THOUGHTS ABOUT THE PASSAGE:
To seek to earn, merit, or purchase salvation is to insult the Giver. Imagine yourself invited to a banquet in the White House by the president of the United States. You are seated at a table that is filled with the choist foods. Every effort is made to give you a most enjoyable evening. At the end of a lovely visit, the president stands at the door to bid you good-bye. What do you do? As you leave do you press a dime into his hand and say, “Thank you very much for your kindness. I realize it has cost you a lot of money, and I want to help you pay for the meal.” Is that the proper response to his kindness?

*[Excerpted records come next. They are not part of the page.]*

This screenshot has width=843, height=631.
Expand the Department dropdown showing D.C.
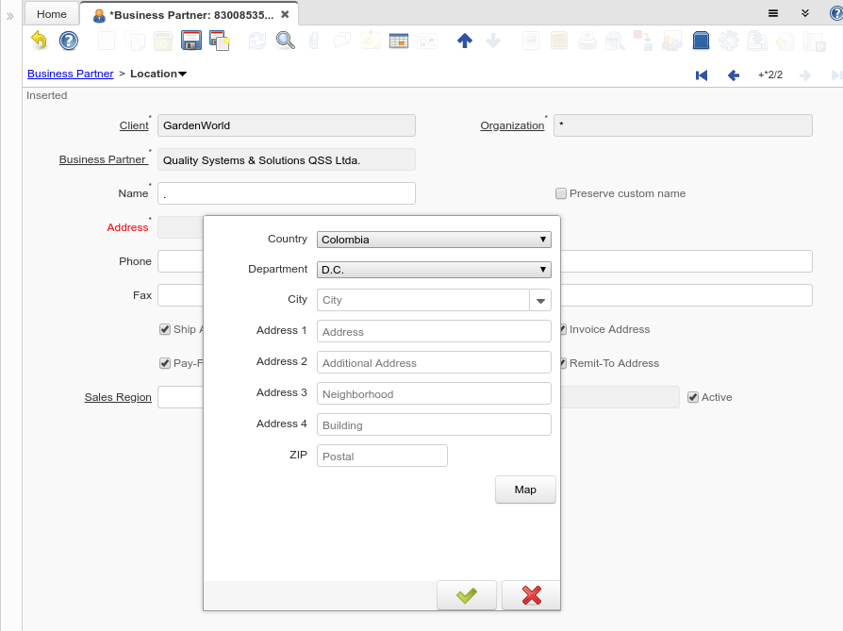click(434, 270)
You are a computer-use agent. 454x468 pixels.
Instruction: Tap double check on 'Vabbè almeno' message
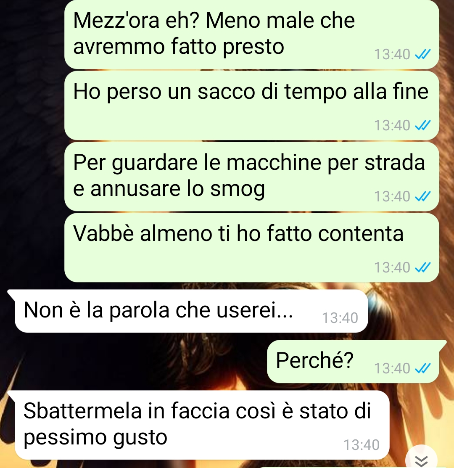(x=423, y=267)
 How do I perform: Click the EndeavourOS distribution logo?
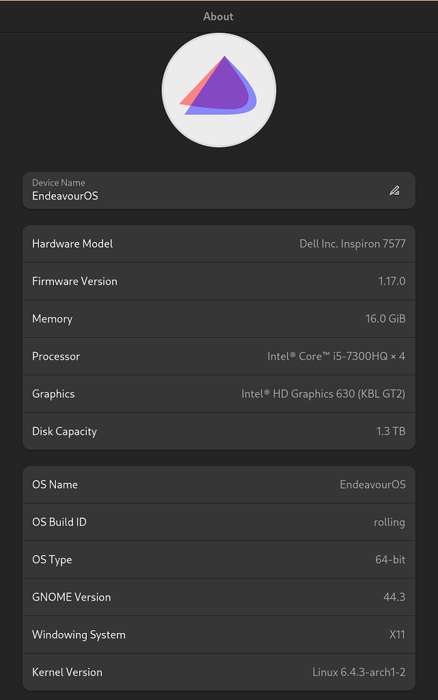[219, 90]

On the contrary, it would be a very rude and insulting gesture. So it would be with God’s grace. (William MacDonald, The Grace of God - Swindoll’s Book of Illustrations, p. 250.)

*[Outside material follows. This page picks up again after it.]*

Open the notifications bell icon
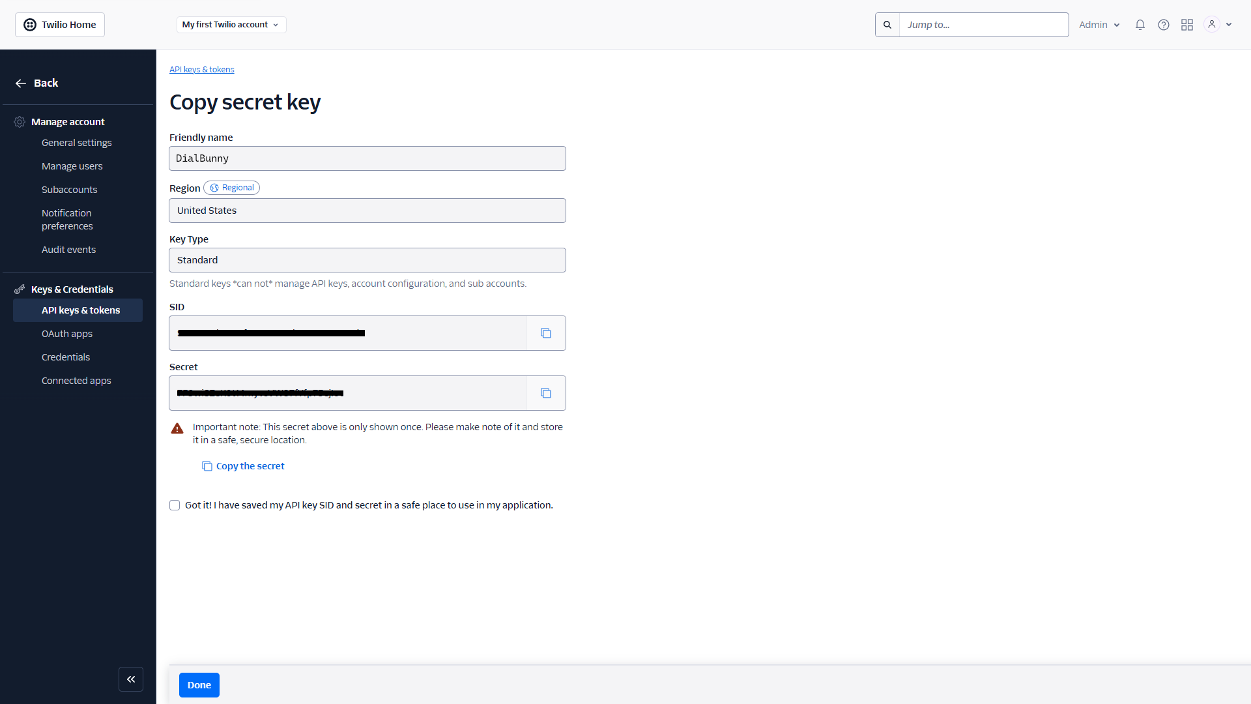1251x704 pixels. point(1140,24)
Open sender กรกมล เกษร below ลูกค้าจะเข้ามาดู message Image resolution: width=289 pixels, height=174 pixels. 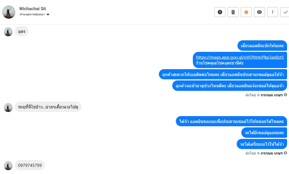click(271, 95)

In the previous chapter Paul’s focus of attention has been on earthly, physical experiences in the gospel. In order to avoid exalting himself he describes these experiences in the third person.
1. The revelation (vv. 1 6) Fourteen years before the writing of this letter Paul had been caught up into the very presence of Christ in heaven (v. 20). Paul was not quite sure whether God had taken him bodily to heaven, or whether his spirit had left his body. Possibly this was when he was stoned and his broken and bruised body lay in the dust near Lystra (Acts 14:19). At any rate Paul had kept quiet about this experience for 14 years. If he had been seeking honor for himself, he would have immediately told what had happened and would have become famous. Instead, he exercised discipline and told his experience to no one.
2. The thorn in the flesh (vv. 7 10) The Lord knows how to balance our lives. If we have only victories and blessings, we may become proud; so He permits us to have burdens as well. For this reason he permitted his dear apostle to have a "thorn in the flesh." We do not know what it was except that it was some annoying, painful and persistent source of suffering. Some Bible scholars think it was an eye affliction of some kind (Galatians 6:11). Three times Paul asked the Lord to remove it but instead He just gave him the grace to endure it.
God did not give Paul any explanations but instead gave him His grace. When I face obstacles, it is only by His grace and His power that I will be made effective to do a work that has everlasting value.